Running workflows

When a workflow runs, one agent executes it: the runner. It works in the background and communicates through the workflow's channels: forms and interactive pages, Slack or Teams messages, emails.

What it can do

The runner can do exactly what the workflow was built with, no more and no less. The architect creates the capabilities (the components in each stage); the runner uses them. It exercises judgment in how it uses them, handling edge cases, choosing what to say, and deciding when to ask. What it can't do is invent a new tool or reach a system the workflow wasn't given. That's what keeps runs adaptable without going off-script.

Each stage is its own objective, and stages gate what comes after them. An action that's meant to happen after a review can't run until that review passes, and if the review is rejected, it doesn't run at all.

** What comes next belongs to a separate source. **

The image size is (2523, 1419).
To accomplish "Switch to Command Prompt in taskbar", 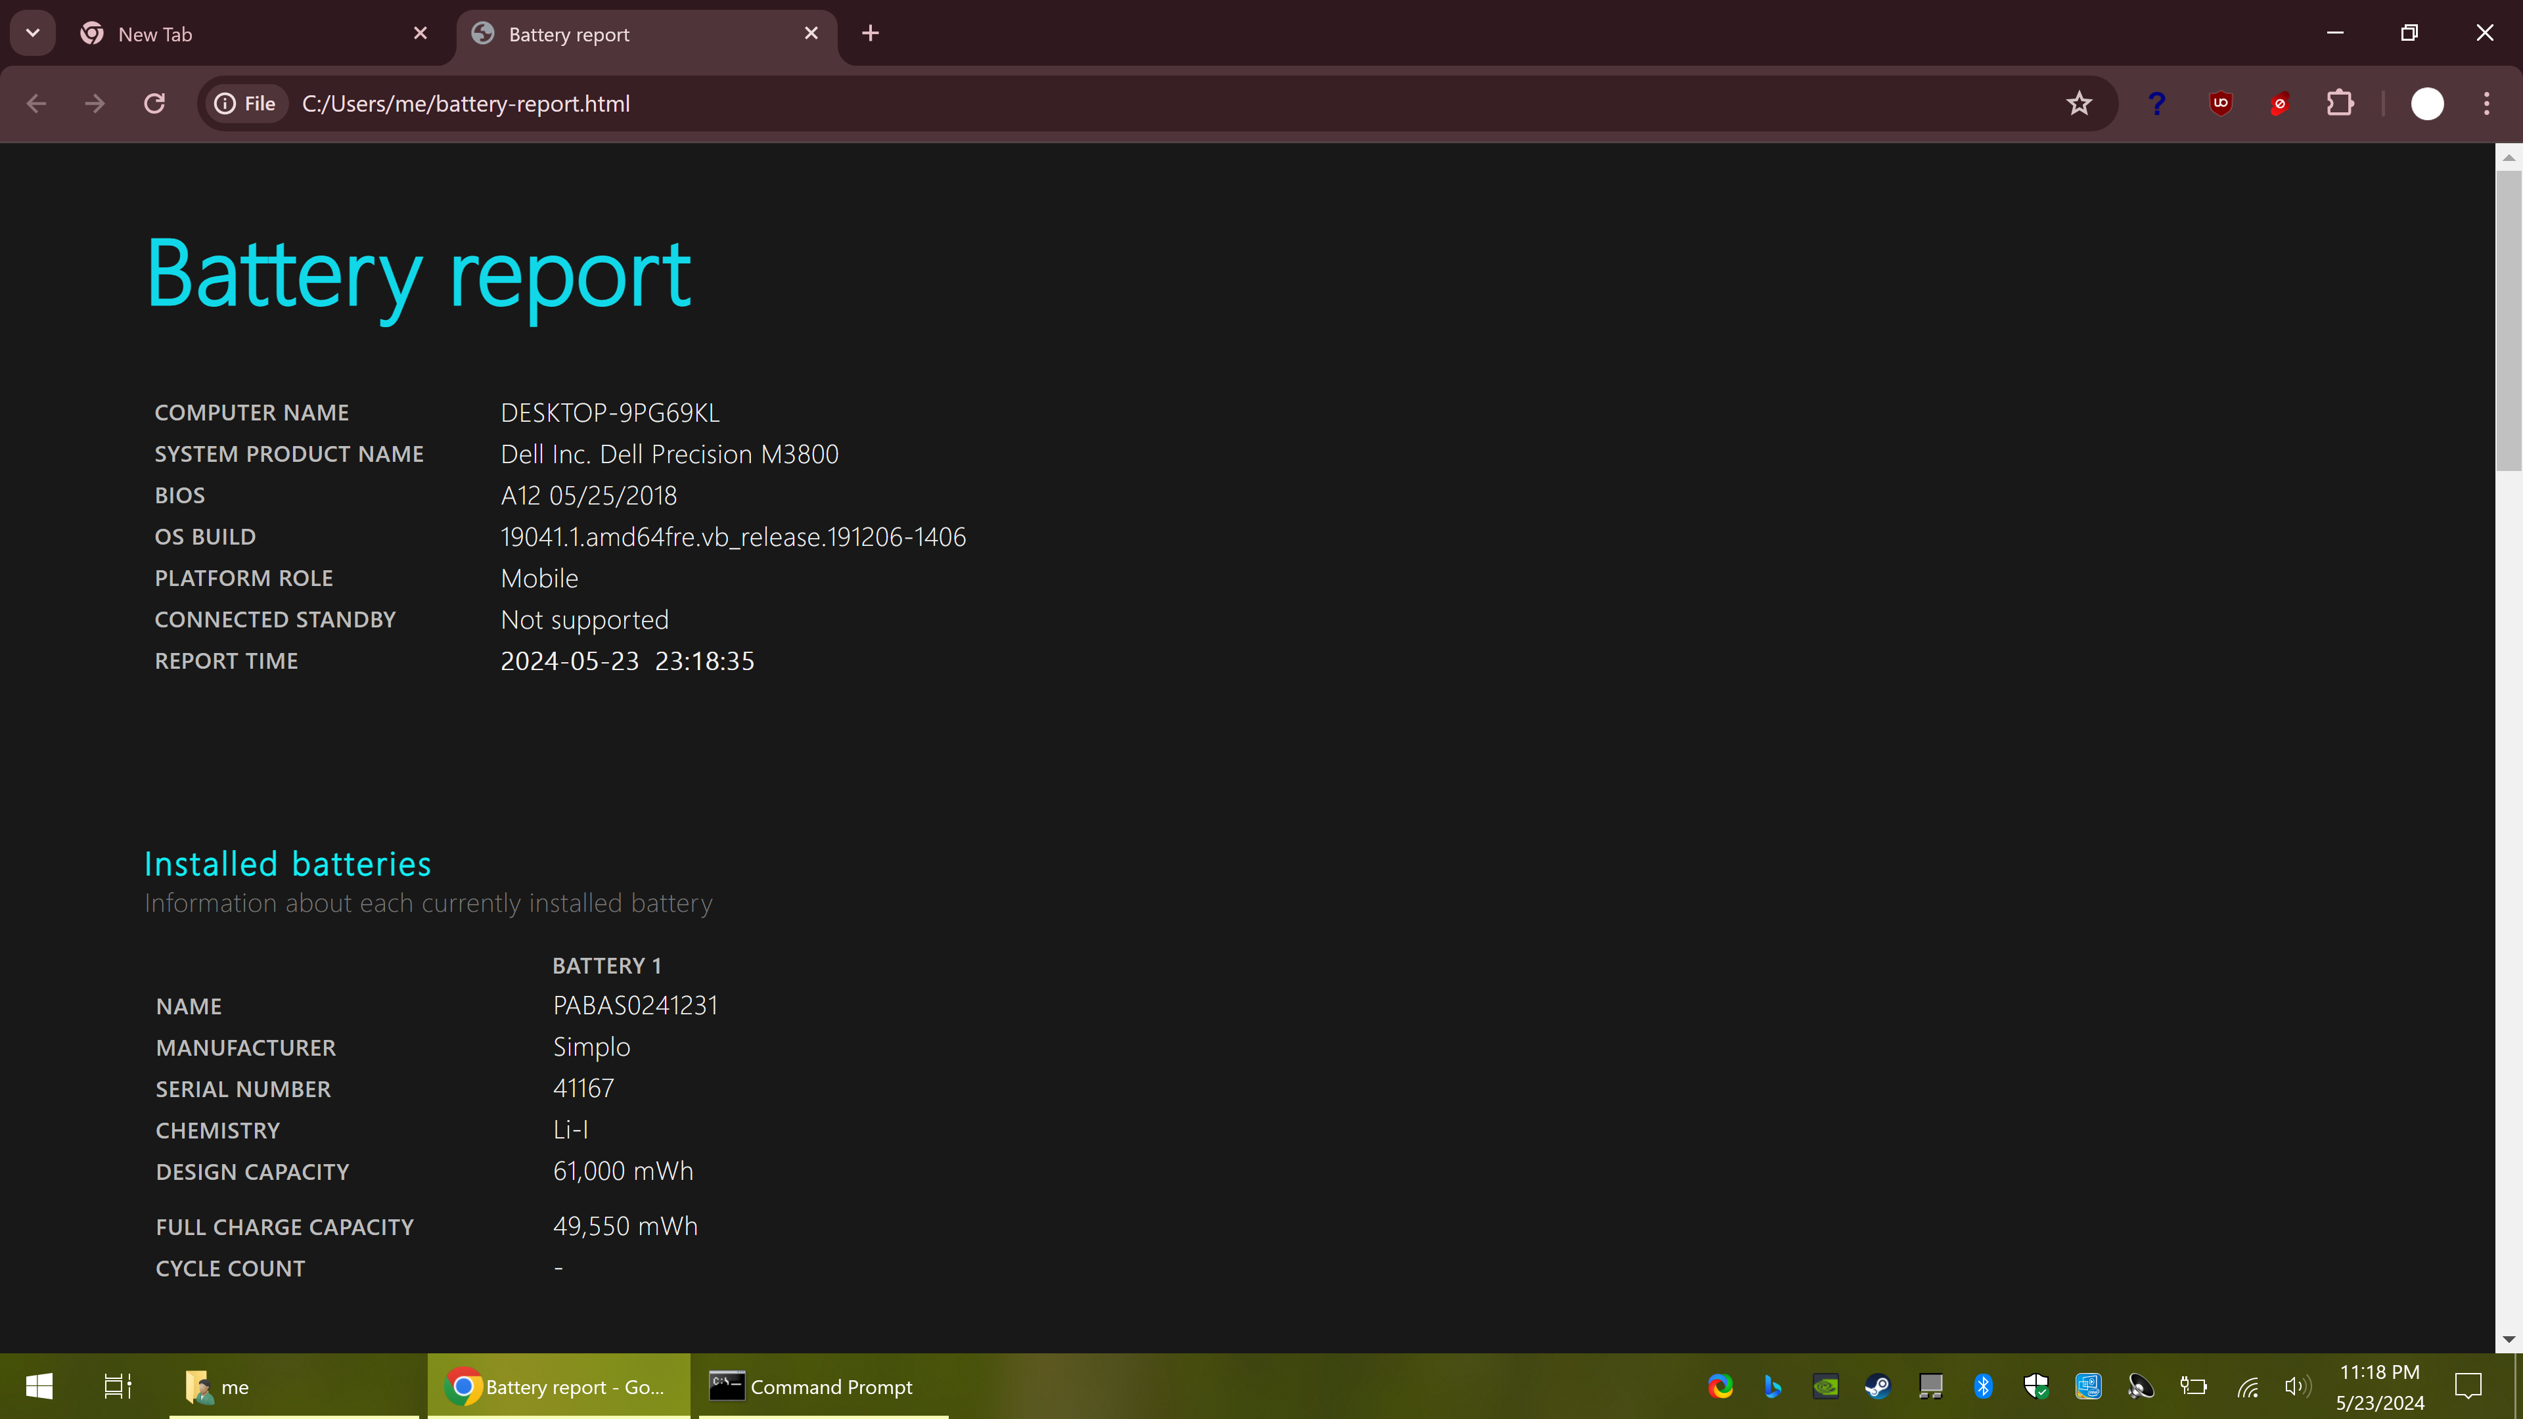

How it behaves with people

  • It asks focused questions when it genuinely needs input, and prefers proceeding with a reasonable assumption (and confirming it) over interrogating the user.
  • It avoids interrupting for status updates; pauses are reserved for decisions and information only a person can provide.
  • It writes user-facing text in plain language, in your business's terminology, not in internal field names or jargon.

When the runner hits a recoverable problem that affected a run's quality, such as a flaky API or ambiguous guidance, it reports what happened, and those reports become suggestions.

Seeing what happened

Two ways to check on runs:

  • The executions dashboard: every run of a workflow, its current state, and what happened at each step.
  • Ask the architect. It can pull up recent runs or find a specific one by its collected data ("the run for invoice 4021"), then explain what happened and why. If a run didn't go well, you can ask it to make a change and re-run that run with the same data to see if the fix works.